Elle détestait le vin blanc. Le vin blanc lui donnait des crampes dans les jambes, la nuit, et mal aux reins, le lendemain.
— On va prendre une bouteille, n’est-ce pas? Il faut fêter la fin de nos travaux et Noël qui approche.
— Si tu veux...
— Un excellent vin blanc alsacien pour deux excellents camarades de travail! Si ça se trouve, on va recevoir le Nobel pour nos travaux. Ha, ha! Je plaisante, mais pas tant que ça... On a mis la main sur un filon avec notre Lamprohiza splendidula. On n’est pas loin de la ruée vers l’or.
Il est stupide ou quoi ? Il ne peut pas ignorer que notre travail risque d’être confisqué par Ronald Lupaletto, le directeur du labo, qui bombera le torse, recevra récompenses, félicitations et brochettes de chèques. Il doit le savoir ou... il est stupide.
Et je perds mon temps.
Comment ça je perds mon temps ?
Qu’est-ce que je sous-entends quand je dis ça ? J’ai
l’espoir que... ? J’investis mon temps dans... ? J’ai un bouquet de mariée dans la main droite et une jarretière à la cuisse gauche ?
Reprends-toi, Rose !
Il parcourait la carte des vins, fredonnait un air de son pays avec des «o», avec des «a», se frottait les mains et répétait « ah ! Paris ! Paris ! Il n’y a qu’ici, il n’y a que là...».
Elle ne savait plus quoi dire. Elle avait cru avoir le dessus en lançant l’invitation à dîner. Elle s’était sentie un peu supérieure, un peu magnanime, très généreuse, moi, chercheuse française du CNRS, je convie un confrère étranger à dîner. J’ai cette attention, cette délicatesse, je ne suis pas obligée, ce n’est pas dans mon contrat, et me voilà réduite à l’état de figurante, obligée de manger du chou cuit et de boire du vin blanc qui va me torturer toute la nuit.
— Vois-tu, Rose, la choucroute étant acide, elle se marie bien avec un vin sec, minéral, un sylvaner ou un riesling, lequel préfères-tu ?
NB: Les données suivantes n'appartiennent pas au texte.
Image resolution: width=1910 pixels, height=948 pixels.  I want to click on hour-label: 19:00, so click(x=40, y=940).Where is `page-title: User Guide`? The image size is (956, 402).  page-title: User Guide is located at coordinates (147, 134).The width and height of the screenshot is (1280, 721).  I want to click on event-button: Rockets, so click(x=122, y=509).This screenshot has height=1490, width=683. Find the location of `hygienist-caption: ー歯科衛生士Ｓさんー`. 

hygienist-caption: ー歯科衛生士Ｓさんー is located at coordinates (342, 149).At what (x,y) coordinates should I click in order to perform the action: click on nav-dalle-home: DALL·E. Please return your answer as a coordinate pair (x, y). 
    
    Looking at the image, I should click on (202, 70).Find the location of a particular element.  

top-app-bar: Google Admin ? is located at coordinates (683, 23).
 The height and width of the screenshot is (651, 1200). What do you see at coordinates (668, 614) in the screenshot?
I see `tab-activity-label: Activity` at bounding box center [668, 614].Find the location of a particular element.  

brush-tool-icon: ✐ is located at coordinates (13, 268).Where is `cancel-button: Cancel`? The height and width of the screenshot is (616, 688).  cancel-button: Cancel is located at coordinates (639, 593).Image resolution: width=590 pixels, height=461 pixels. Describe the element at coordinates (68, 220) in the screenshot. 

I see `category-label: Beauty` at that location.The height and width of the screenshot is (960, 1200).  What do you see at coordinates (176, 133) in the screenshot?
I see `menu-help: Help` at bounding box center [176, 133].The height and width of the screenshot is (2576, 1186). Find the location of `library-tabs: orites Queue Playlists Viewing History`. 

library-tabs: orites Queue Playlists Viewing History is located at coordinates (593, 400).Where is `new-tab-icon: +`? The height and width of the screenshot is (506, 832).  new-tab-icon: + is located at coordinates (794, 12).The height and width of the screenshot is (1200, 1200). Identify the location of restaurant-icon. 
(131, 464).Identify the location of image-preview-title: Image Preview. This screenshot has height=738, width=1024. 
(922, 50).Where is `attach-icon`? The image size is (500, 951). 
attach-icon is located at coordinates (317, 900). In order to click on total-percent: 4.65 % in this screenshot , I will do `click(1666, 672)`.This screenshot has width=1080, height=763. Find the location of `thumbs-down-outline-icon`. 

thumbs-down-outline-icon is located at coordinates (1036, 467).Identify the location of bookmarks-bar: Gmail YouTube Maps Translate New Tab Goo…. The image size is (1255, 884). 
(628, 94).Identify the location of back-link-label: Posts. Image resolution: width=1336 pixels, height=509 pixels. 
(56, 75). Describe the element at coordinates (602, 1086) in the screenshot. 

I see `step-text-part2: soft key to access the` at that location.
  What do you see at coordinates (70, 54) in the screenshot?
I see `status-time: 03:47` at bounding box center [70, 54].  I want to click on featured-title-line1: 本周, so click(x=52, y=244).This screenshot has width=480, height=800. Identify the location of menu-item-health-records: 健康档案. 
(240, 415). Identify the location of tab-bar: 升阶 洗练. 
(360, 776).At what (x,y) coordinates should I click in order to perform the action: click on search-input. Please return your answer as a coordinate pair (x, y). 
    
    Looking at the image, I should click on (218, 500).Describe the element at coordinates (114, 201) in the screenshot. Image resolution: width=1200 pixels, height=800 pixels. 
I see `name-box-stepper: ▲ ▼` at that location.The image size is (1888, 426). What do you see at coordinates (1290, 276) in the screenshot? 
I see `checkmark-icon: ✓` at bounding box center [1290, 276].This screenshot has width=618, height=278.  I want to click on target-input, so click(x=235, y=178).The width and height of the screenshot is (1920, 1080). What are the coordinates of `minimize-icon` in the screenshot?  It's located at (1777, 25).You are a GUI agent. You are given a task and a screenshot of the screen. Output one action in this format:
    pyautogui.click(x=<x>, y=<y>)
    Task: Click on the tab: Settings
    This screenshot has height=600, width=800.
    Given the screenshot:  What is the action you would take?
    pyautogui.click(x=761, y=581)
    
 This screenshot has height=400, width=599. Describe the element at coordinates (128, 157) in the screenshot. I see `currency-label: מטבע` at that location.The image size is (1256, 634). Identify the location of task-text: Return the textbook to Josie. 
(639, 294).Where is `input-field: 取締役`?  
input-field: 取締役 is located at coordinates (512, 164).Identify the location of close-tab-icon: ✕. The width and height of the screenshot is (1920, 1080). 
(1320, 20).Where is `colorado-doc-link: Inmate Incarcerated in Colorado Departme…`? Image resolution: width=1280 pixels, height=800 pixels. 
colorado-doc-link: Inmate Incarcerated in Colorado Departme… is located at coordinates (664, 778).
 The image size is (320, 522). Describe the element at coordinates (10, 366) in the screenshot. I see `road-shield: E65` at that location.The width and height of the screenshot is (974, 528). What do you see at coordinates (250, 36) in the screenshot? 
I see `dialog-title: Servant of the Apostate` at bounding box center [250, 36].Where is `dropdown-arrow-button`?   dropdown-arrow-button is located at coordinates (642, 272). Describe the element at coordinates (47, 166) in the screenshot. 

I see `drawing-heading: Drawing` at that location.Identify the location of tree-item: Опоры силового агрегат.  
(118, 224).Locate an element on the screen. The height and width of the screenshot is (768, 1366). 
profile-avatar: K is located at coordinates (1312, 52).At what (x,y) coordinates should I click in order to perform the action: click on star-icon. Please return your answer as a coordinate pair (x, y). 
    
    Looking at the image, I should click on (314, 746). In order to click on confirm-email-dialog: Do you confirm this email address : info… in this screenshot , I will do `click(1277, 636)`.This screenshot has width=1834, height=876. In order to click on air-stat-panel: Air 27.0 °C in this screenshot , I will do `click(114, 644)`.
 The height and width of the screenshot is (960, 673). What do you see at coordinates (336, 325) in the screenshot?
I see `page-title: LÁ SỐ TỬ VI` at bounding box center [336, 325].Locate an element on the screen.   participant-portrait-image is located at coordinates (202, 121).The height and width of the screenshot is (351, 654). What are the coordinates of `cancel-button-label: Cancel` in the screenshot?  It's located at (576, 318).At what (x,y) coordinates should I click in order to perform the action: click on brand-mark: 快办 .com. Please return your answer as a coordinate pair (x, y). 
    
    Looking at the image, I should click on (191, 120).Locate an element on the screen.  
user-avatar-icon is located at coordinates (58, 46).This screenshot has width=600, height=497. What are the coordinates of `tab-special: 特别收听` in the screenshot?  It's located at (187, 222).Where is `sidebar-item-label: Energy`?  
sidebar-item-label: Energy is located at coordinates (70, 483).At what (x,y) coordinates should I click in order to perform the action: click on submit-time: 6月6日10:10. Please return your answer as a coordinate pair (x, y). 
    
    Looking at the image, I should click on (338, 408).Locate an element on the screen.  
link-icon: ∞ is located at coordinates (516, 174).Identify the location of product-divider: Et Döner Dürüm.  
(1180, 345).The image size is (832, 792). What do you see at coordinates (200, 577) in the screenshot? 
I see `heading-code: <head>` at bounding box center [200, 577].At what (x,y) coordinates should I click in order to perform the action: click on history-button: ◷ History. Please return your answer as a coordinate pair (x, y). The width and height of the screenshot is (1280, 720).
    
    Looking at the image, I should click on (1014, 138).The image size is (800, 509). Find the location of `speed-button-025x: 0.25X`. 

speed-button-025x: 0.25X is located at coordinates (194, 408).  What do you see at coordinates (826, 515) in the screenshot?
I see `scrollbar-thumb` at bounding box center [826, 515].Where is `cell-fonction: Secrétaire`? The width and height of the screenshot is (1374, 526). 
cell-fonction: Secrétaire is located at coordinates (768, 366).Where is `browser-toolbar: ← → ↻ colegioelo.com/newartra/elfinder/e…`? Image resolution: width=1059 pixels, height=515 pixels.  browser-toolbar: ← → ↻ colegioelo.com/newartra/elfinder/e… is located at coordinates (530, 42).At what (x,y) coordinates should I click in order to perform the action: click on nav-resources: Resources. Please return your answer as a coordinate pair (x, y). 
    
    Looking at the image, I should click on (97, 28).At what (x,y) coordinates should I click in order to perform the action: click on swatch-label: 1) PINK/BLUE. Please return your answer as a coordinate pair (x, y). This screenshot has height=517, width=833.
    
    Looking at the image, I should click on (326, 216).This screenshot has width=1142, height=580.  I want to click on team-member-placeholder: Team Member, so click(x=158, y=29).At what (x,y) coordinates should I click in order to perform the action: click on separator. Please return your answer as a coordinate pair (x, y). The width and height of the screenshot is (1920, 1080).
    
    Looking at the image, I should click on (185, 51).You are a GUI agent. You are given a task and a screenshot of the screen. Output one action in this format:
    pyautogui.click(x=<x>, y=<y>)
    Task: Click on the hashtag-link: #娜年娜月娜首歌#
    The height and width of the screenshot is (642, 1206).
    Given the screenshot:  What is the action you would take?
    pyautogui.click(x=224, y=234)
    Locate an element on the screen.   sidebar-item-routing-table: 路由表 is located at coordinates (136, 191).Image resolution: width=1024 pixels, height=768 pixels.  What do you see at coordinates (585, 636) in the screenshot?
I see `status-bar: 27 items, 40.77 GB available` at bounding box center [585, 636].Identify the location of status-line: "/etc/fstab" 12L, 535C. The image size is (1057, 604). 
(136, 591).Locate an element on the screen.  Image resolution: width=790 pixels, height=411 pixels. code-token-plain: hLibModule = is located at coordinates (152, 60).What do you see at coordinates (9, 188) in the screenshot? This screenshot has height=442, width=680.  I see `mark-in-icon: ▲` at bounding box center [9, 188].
Ni l’un ni l’autre. Mais devant sa mine réjouie, elle répondit :
— J’aime les deux.
Et elle enfonça ses ongles dans les paumes de ses mains en se traitant de lâche. Une fois de plus, elle voulait plaire à l’autre avant de se plaire à elle. Elle ne visait pas le centre du cercle. Elle gambadait loin de son vrai moi. Et, c’est bien connu, loin de son vrai moi, on ne vaut pas tripette, on s’étale comme une carpette et on crie aux passants marchez-moi dessus !
Elle loucha sur la table voisine où les sept membres d’une famille blond oxygéné dévoraient chou, saucisses, poitrine fumée, lard grillé, bacon torsadé en comparant les différentes choucroutes dégustées dans l’année comme s’ils récitaient les versets de la Bible. La fille aînée, bouche sanglante, décolleté tremblant, cheveux décolorés à blanc, rongeait un os plat qu’elle serrait entre ses doigts. Les autres mastiquaient, les yeux dans le vague. La pointe de leurs cils semblait avoir brûlé. Dans leurs bouches entrouvertes, tournaient des lamelles de chou bouilli, des bouts de charcuterie, des pommes de terre. Autant de hublots de machines à laver en pleine activité.
Pourquoi elle pensait à ça ?
La soirée venait à peine de commencer.